If British productivity could be raised by 32%, to match that of the United States, then average weekly earnings in January this year would have been £164 higher, at £678 instead of £514.
A report by the TaxPayers’ Alliance (TPA) reveals that, on a yearly basis, this would mean an £8540 pay rise, from £26,707 to £35,247.
The TPA points out that the UK produces less economic output per hour worked than other G7 economies.

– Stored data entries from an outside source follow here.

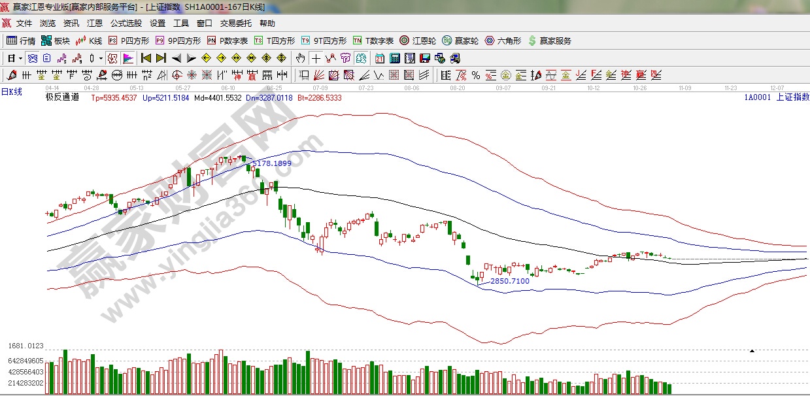
Task: Open the 六角形 hexagon tool
Action: pyautogui.click(x=503, y=41)
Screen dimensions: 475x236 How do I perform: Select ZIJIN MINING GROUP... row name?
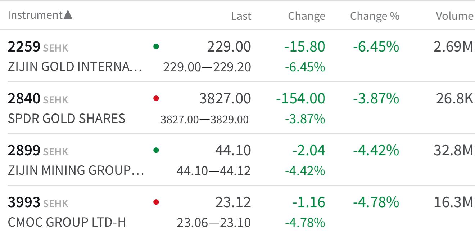coord(76,170)
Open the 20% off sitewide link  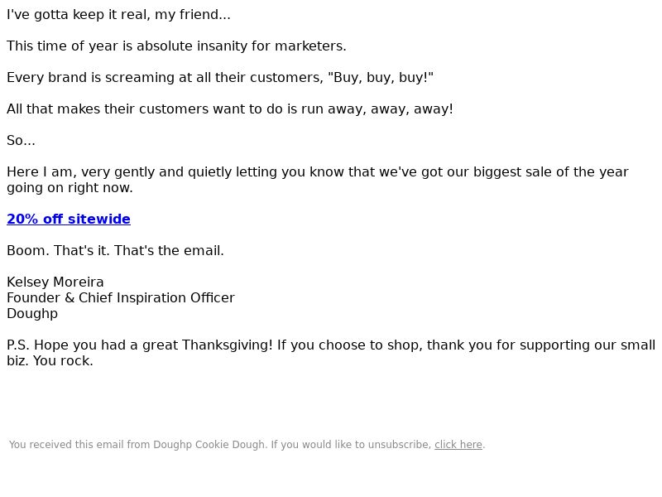(x=69, y=219)
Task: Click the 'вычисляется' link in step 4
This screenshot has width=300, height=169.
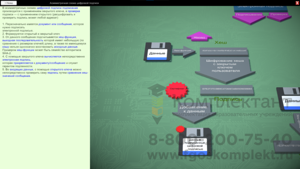Action: [x=52, y=56]
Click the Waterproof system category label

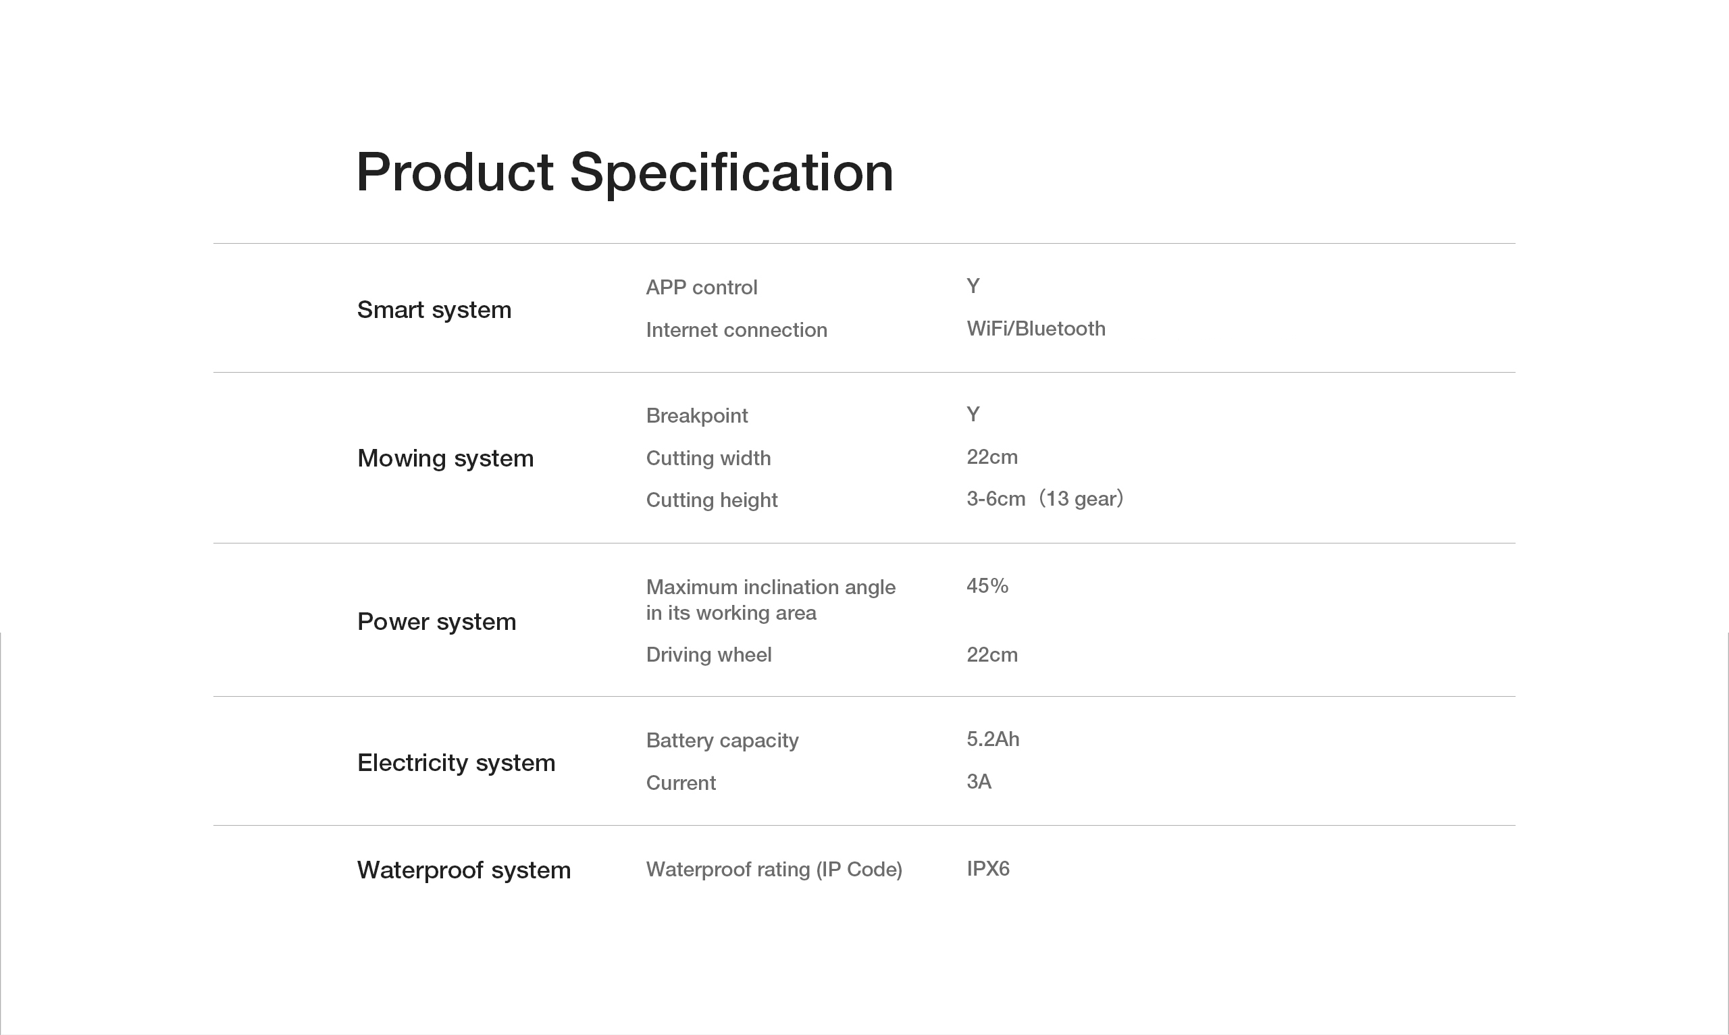tap(463, 870)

While Italy and Canada produced about the same in 2016, and Japan produces 13% less, France and Germany manage 25% more and the US tops the G7 table with 32% more.
This means it is producing $63 per hour while the UK produces $48.

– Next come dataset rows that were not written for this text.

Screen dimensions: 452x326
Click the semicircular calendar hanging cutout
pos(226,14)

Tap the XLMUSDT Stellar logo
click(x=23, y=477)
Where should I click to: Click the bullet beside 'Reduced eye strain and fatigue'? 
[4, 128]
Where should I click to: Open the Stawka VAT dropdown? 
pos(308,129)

Available at https://bit.ly/2HHWiZX, “Productivity dirty dozen: 12 policy failures” highlights, as its title suggests, 12 areas of policy which offer, in the TPA’s opinion, substantial opportunities to enhance productivity.
These include: planning restrictions; stamp duty on homes; taxes on low incomes; international trade; transport congestion; and zombie firms.

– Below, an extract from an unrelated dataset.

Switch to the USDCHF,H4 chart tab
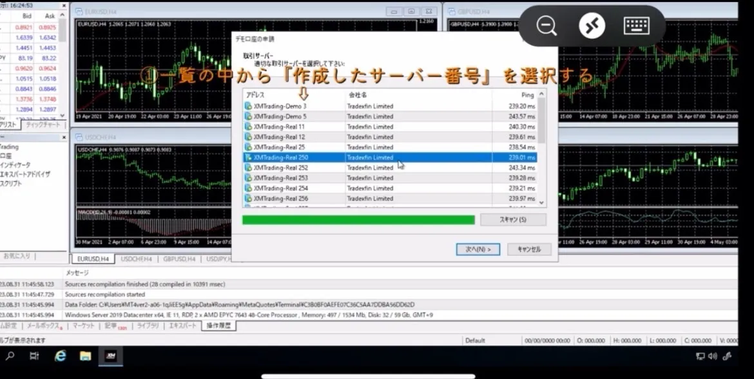 (137, 259)
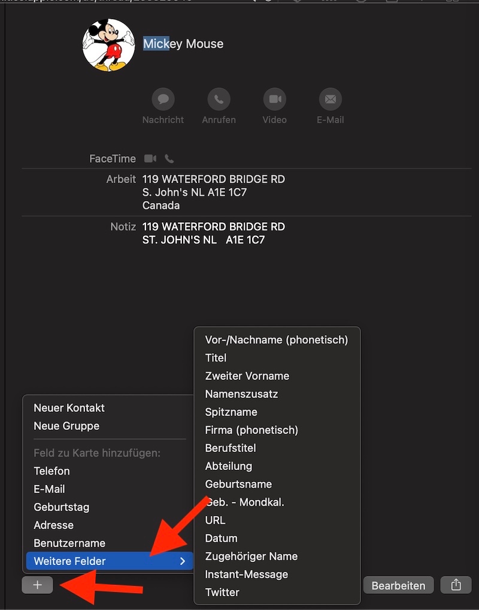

On this last point, the report argues that firms which can only meet their loan repayments by way of persistently low interest rates are congesting markets and weakening the growth of more productive companies who find it harder to access capital.
With regard to international trade, the TPA argues for the removal of barriers to trade such as the EU's customs union and common agricultural and fisheries policies. It believes that restrictions on imports, including tariffs, standards and other administration should be eliminated where possible, together with payments to farmers and fishermen.